## PROMPT
Say only the number of lines in the entries below that contain "height".

## THE DATA
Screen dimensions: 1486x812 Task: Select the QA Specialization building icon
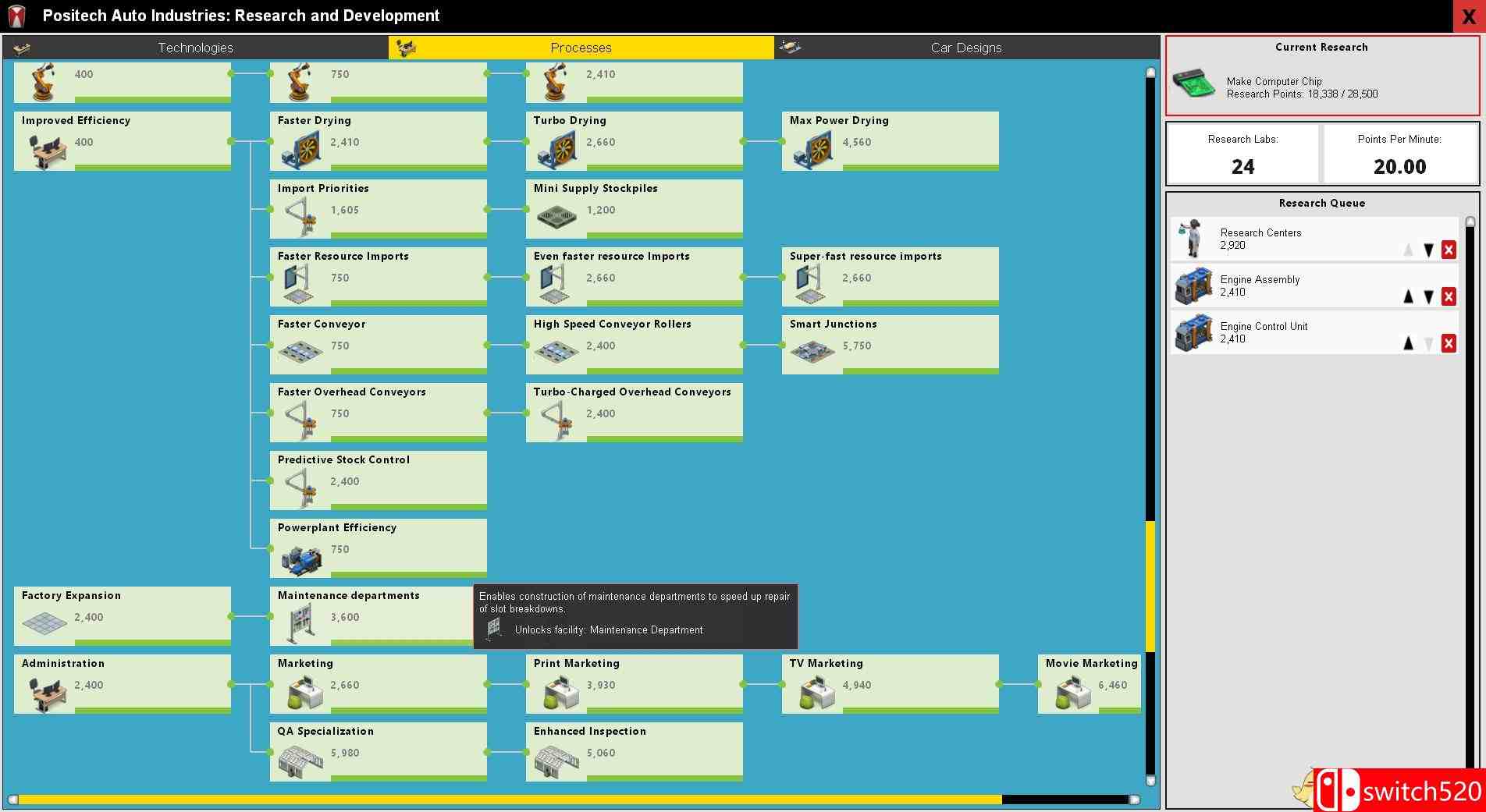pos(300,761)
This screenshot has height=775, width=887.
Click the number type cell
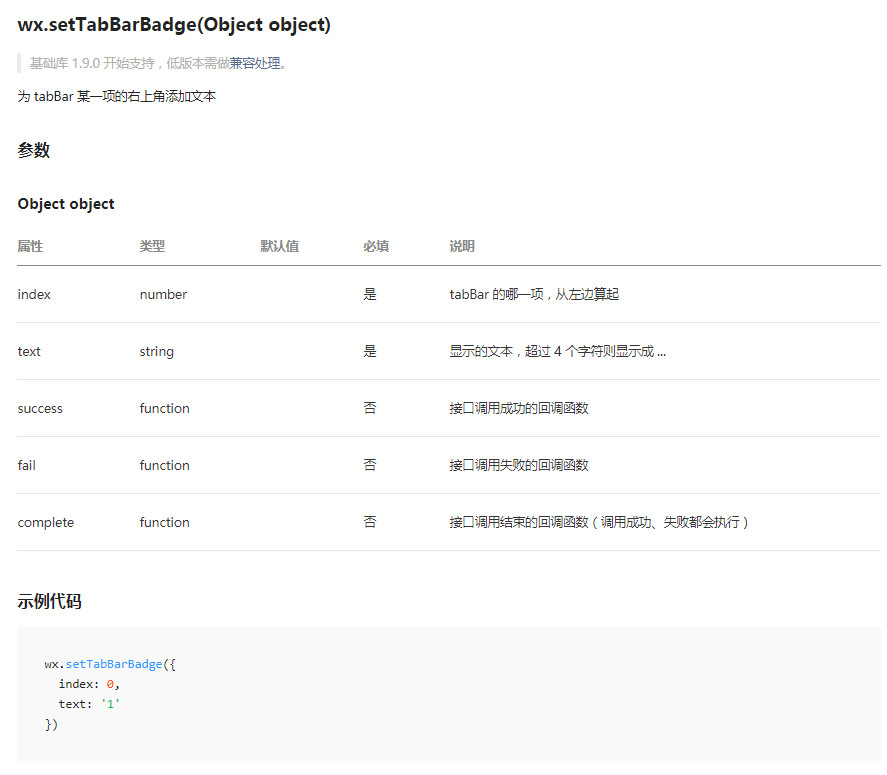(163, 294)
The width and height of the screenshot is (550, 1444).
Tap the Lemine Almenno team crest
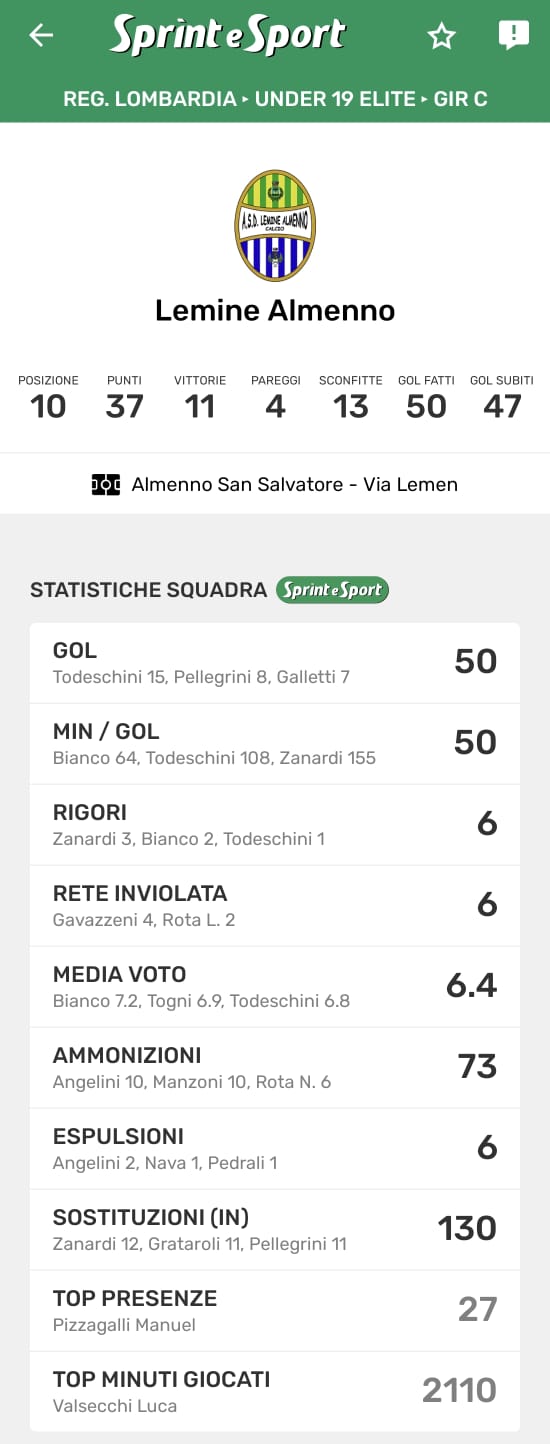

## ANSWER BOX
2